Em 1903 publicou O Mundo Invisível com 500 páginas de texto. “Todo adepto – escrevia na introdução – deve saber que a regra por excelência das relações com o invisível é a lei das afinidades e das atrações . . . a experimentação, no que tem de belo e de grande, não é bem sucedida com o mais sábio, mas com o mais digno, com o melhor, com aquele que tem mais paciência, mais consciência e mais moralidade”.

Em outro livro, O Problema do Ser, do Destino e da Dor, de 1905, Léon Denis antepõe o espiritualismo e o materialismo, numa época de negação ou afirmação gratuitas, de uma metafísica do nada. O Espiritismo, dizia ele, fornece o meio de nos livrar da dúvida; ele mostra a evolução do pensamento intuitivo, aparecendo a importância de Ciência em sua plenitude, pois o meio de atingir o conhecimento só pode ser obtido pela ciência.

Em 1911 lança O Grande Enigma: O Deus e o Universo. Segundo Denis, a existência de Deus não se demonstra como teorema, todavia deve ser concebida. Deus é manifestado pelo Universo, que é a sua representação sensível, contudo não se confunde com ele.

Outra faceta interessantíssima de Léon Denis se traduz na sua participação intensa em congressos espíritas. Desde o Congresso Espiritualista Internacional de 1889 onde Denis presidiu a comissão de propaganda. Na verdade tratava-se de um Congresso ecumênico, onde se misturavam adeptos de Kardec, de Swedenborg, cabalistas, teósofos e os rosa-cruzes. Neste primeiro Congresso aconteceram algumas desavenças teóricas, revelando-se Léon Denis como o mais seguro mantenedor da tese Kardecista.

Quando o Congresso Internacional de 1900 aconteceu em Paris, Léon Denis foi nomeado presidente. Fez a sessão de abertura, onde expressou sua confiança no Espiritualismo Moderno, embora em seu seio se defrontassem certas teses, não opostas, mas de tendências diferentes.

Em 1905, junho, aconteceu o Congresso de Liége (Bélgica), onde Léon Denis foi presidente de honra e já era chamado de apóstolo. Ele expressou que os congressos deveriam ocorrer em datas mais próximas, pois ele considerava importante uma afirmação de vitalidade dos “nossos princípios e das nossas crenças”(espiritualistas).

Bruxelas, de 14 a 18 de maio de 1910, Léon No Congresso Espírita Universal que teve lugar em Denis foi convidado apenas como delegado da França e do Brasil.
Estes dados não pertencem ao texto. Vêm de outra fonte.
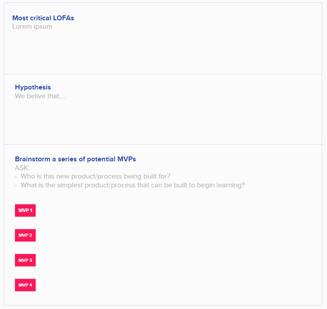
Task: Select the ASK: prompt text
Action: pyautogui.click(x=22, y=168)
Nesse Congresso, tratou-se especialmente de magnetismo, ciência psíquica e psicose. O Kardecismo foi deixado um pouco na penumbra, segundo Gaston Luce em “Vida e Obra de Léon Denis”. Léon Denis tinha então sessenta e quatro anos; e nesse Congresso ele pronunciou um dos mais notáveis discursos: A Missão do Século XX.

Em 1913, foi a Sociedade de Estudos Psíquicos de Genebra que assumiu o encargo de organizar o II Congresso Espírita Universal, sob presidência do Sr. Piguet, assistido nessa função pelos Srs. Léon Denis e Gabriel Delanne.
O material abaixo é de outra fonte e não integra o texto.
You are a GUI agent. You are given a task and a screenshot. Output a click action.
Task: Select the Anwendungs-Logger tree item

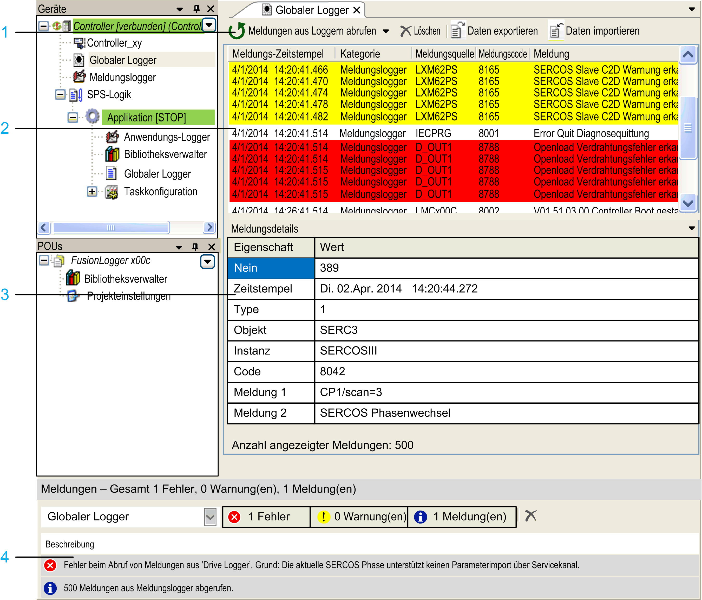(x=167, y=137)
Léon Denis constatava que a Ciência e a Filosofia, pouco a pouco assumiam alguns conceitos espíritas. Quanto à ciência, ele critica que esta pretendia que os fenômenos se repetissem à vontade, esquecidos de que no Espiritismo estamos tratando de vontades livres.

Em 1925, de 06 a 13 de setembro, Léon Denis desempenhou os encargos da presidência do III Congresso Espírita Internacional de Paris. Estavam presentes o célebre escritor inglês Arthur Conan Doyle; o Sr. Jean Meyer, organizador do espiritismo francês. O foco principal do Congresso foi identificar o caráter científico do Espiritismo Experimental. Léon Denis, aos oitenta anos, fixou os pontos essenciais da Doutrina. O que ele considerava importante era o conceito de que o Espiritismo baseia-se na experimentação científica. Parte dos efeitos para remontar as causas, seguindo um rumo inverso ao da revelação religiosa.
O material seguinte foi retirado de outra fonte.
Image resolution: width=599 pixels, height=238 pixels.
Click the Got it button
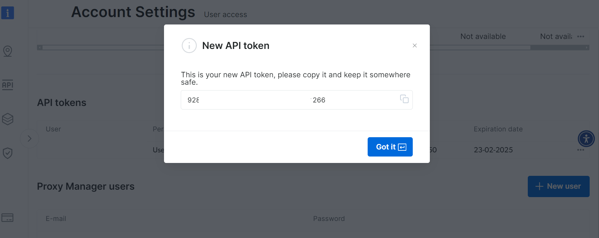point(390,147)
Uma doutrina baseada na Ciência e Razão, se constituirá em fé universal, substituindo assim a fé particular das religiões reveladas, concluiu Léon.

Sob que sinal se apresenta esta nova fé? - pergunta Gaston Luce.

“A fé espírita desemboca, com efeito, no amor, mas postula em primeiro lugar o conhecimento da alma, do destino e de Deus. Não é somente fé, é um ensinamento, é um critério que desafia a contradição” - responde Denis.

Finalizando com Herculano Pires, a vida e a obra de Léon são o exemplo vivo dessa conjugação de razão e fé que o Espiritismo realizou plenamente, na sua extraordinária síntese espiritual.